National Credit Union Administration v. First National Bank & Trust Co., 522 U.S. 479 (1998), is a 1998 legal case in which the Supreme Court of the United States ruled that banks had prudential standing to challenge regulations that permitted credit unions to enroll unaffiliated members.

== Background ==
The case involves the Federal Credit Union Act, which limits federal credit union membership to “groups having a common bond of occupation or association, or to groups within a well-defined neighborhood, community or rural district.” There are three permitted types of common bonds: occupational, associational, and community. Until 1982, federal credit unions formed along occupational lines consisted of the employees of one employer. In 1982, NCUA announced a multiple group occupational credit union policy that resulted in large, interstate, credit unions that offer banks competition for consumer products and services.

Because of their mutual form of ownership, credit unions are not subject to corporate taxes. Banks argue that since credit unions do not pay taxes, they may offer consumer banking products at prices lower than banks and thrifts. Credit unions do not come under the requirements of the Community Reinvestment Act, 12 U.S.C. §§ 2901 -2906, as they solely lend to their membership.

== Opinion of the Court ==
The Court affirmed First National Bank and Trust Company v. National Credit Union Administration which had remanded the case to the district court. This meant that, without legislation changing the language of the statute, a broad order could have been issued enjoining the admission of members to any federal occupational credit union who did not share the original single common bond of occupation. All parties to the suit, however, asked the court to delay acting while Congress considered legislation. Without legislation, it was feared that many of the large credit unions already in existence would face the likelihood that their stream of new members would slow to a trickle and, thus, their long term viability prospects diminish.

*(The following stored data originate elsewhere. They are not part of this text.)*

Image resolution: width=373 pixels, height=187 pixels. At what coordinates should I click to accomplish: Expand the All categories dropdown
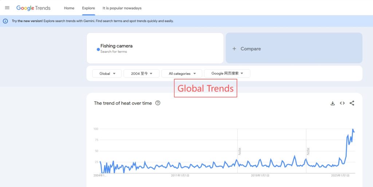coord(182,74)

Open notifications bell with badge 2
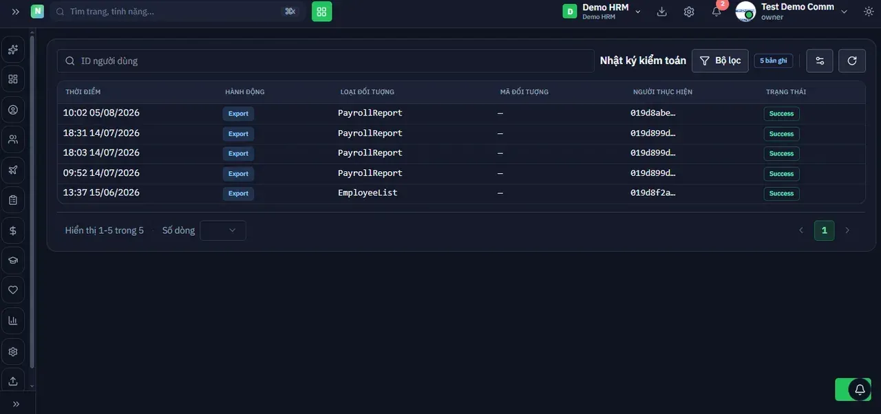click(x=717, y=12)
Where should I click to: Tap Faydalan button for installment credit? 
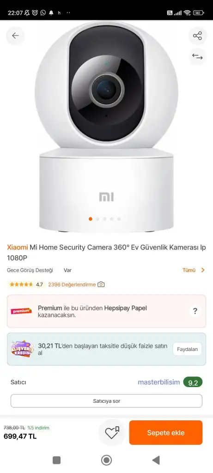[x=187, y=349]
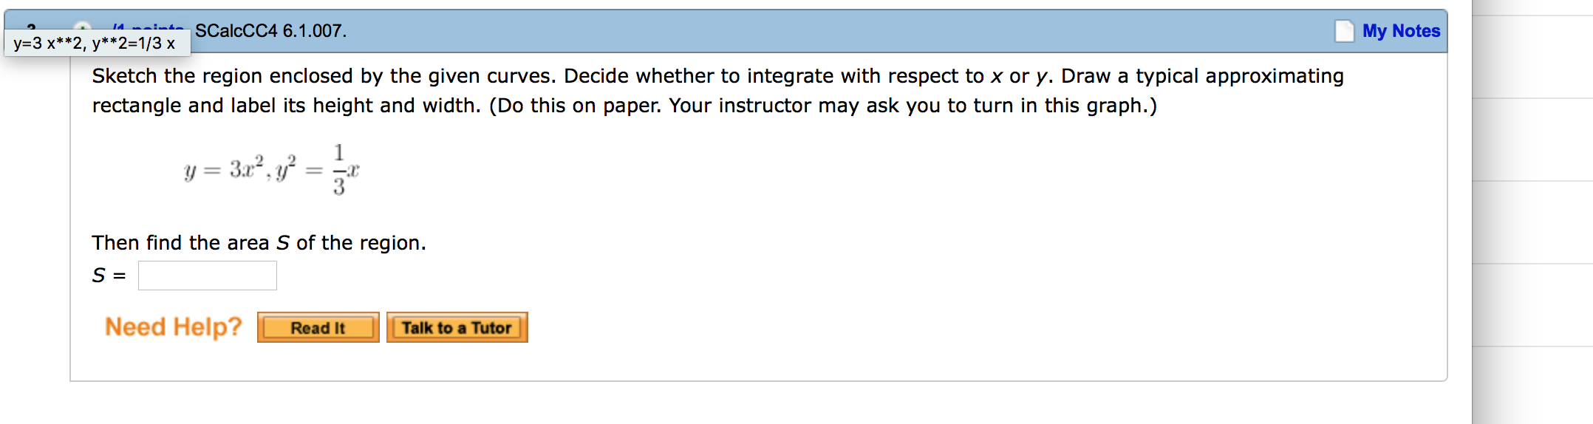This screenshot has width=1593, height=424.
Task: Click the 1/3 fraction in the equation
Action: (338, 170)
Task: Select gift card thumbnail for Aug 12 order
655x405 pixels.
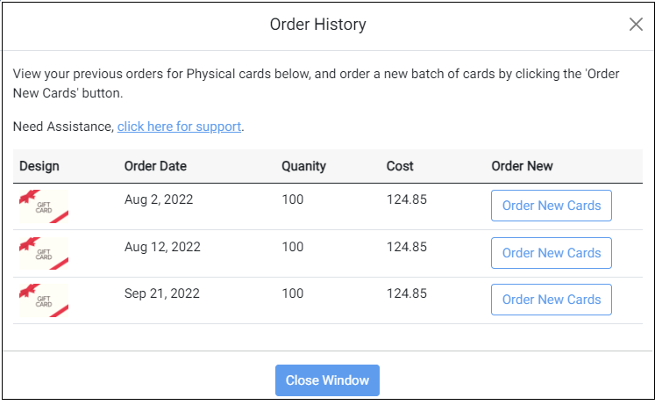Action: (x=43, y=253)
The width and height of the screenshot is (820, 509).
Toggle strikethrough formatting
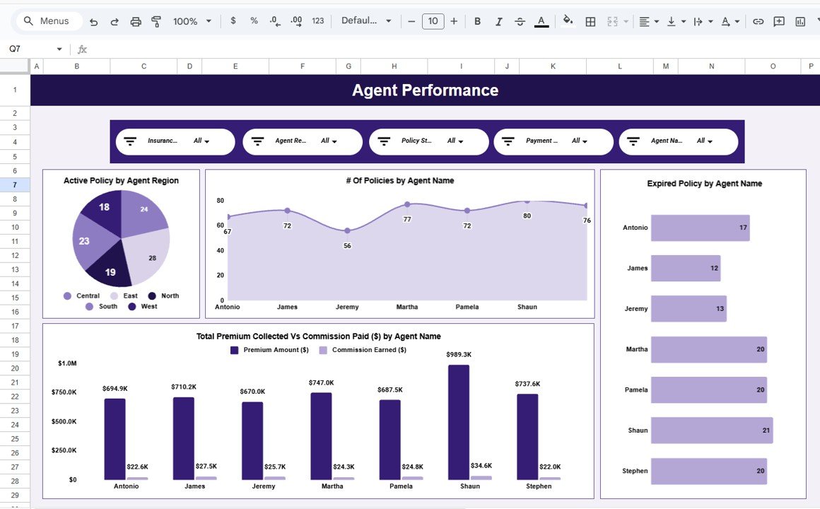(x=520, y=21)
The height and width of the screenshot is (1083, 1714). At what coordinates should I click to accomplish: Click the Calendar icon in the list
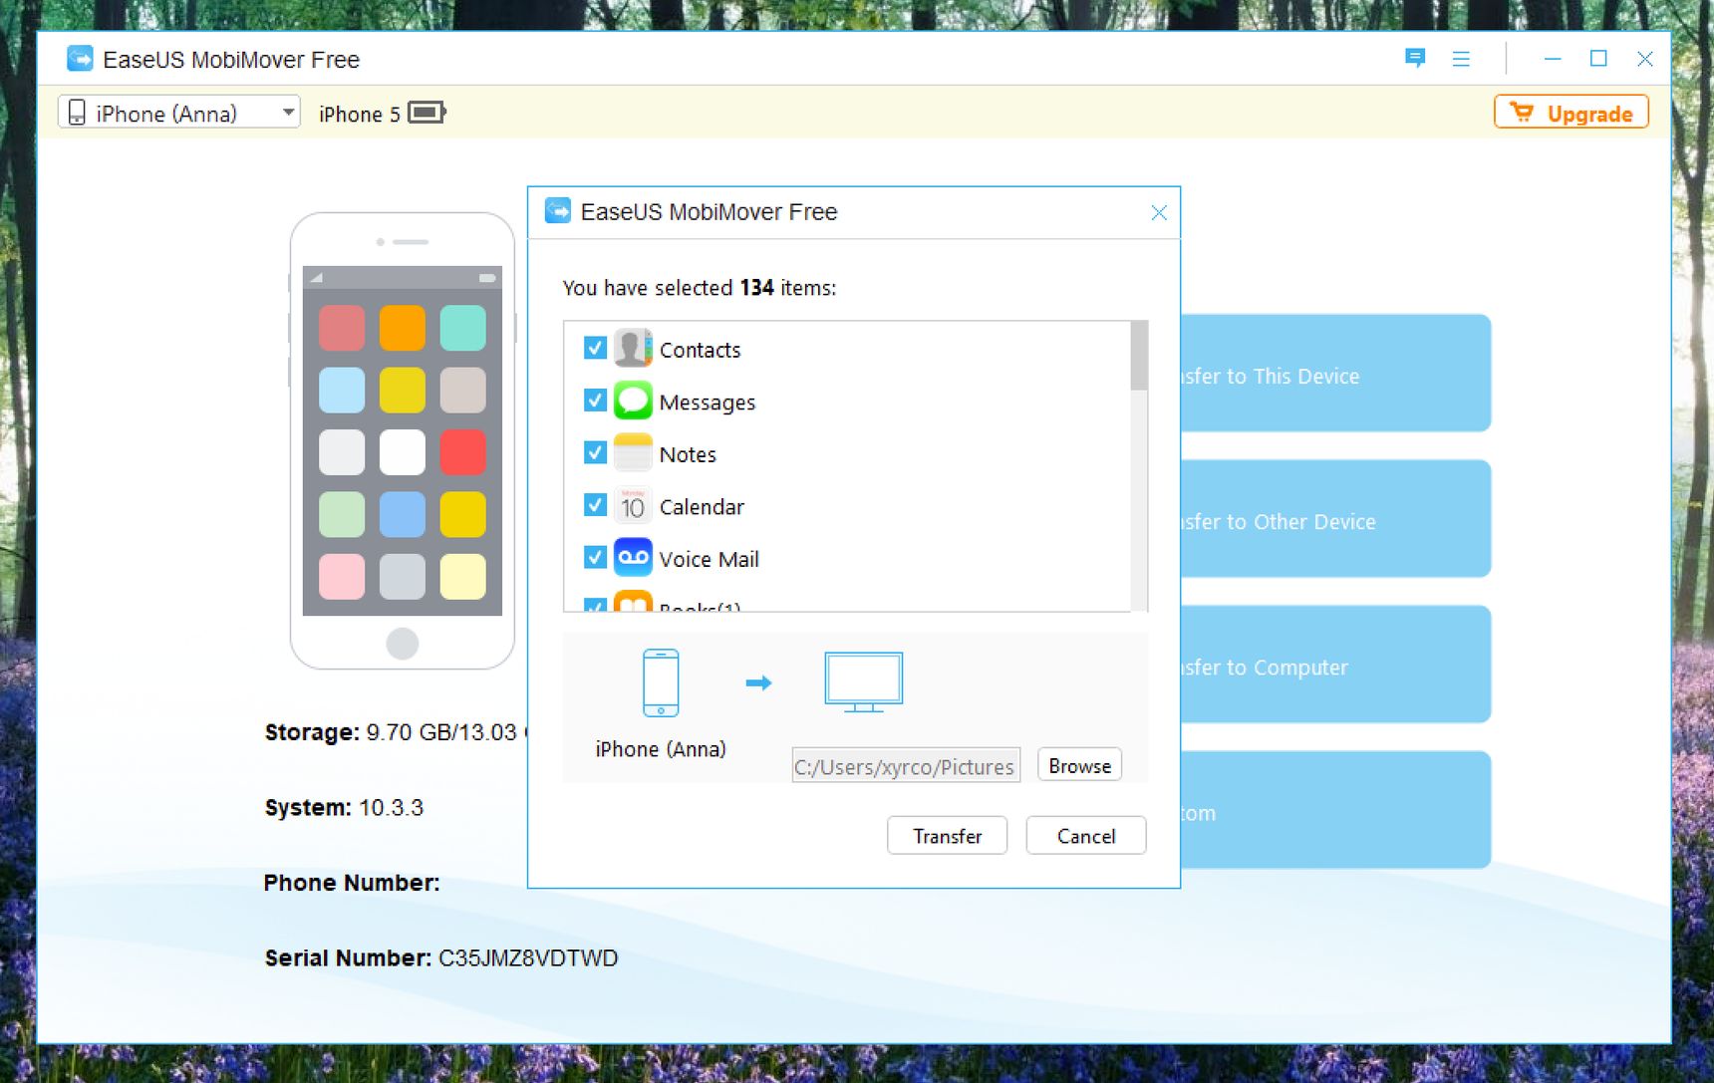pyautogui.click(x=633, y=505)
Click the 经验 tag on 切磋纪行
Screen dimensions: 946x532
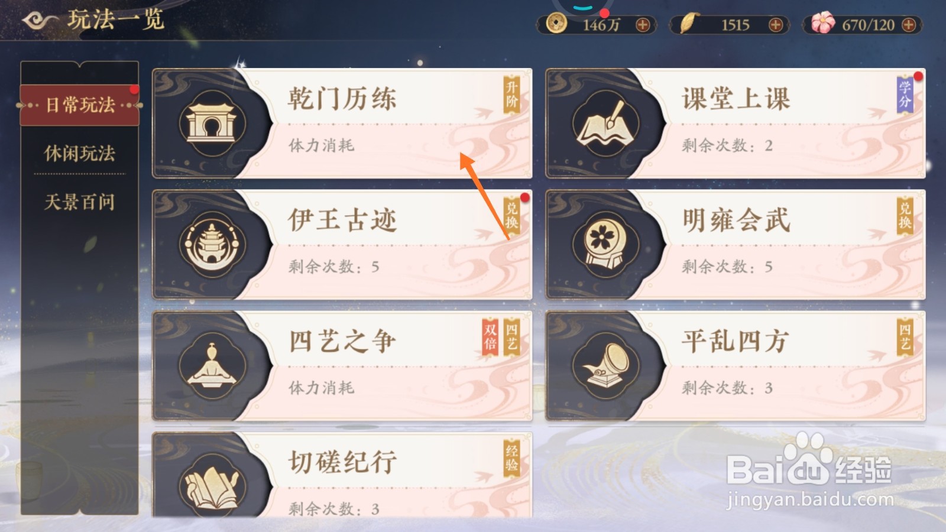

== Subsequent developments ==
P.L. 105-219 contains clauses to preserve all existing multiple bond arrangements and permit new members to be added to all current groups. It includes provisions to curb future growth of multiple-group credit unions—instructions to NCUA with respect to chartering single groups where possible and providing geographic components to affiliations. Groups of more than 3,000 would generally not be permitted to affiliate with an existing credit union. Multiple group credit unions could extend their membership to persons and organizations located within areas underserved by other depository institutions. From the Senate-reported version (S.Rept. 105-193), capital standards are prescribed—7% of net worth for a well-capitalized credit union—and a cap is placed on commercial loans—1.75% of net worth. This limits the total amount of member business loans over $50,000 that a well-capitalized credit union may carry to 12.25% of net worth.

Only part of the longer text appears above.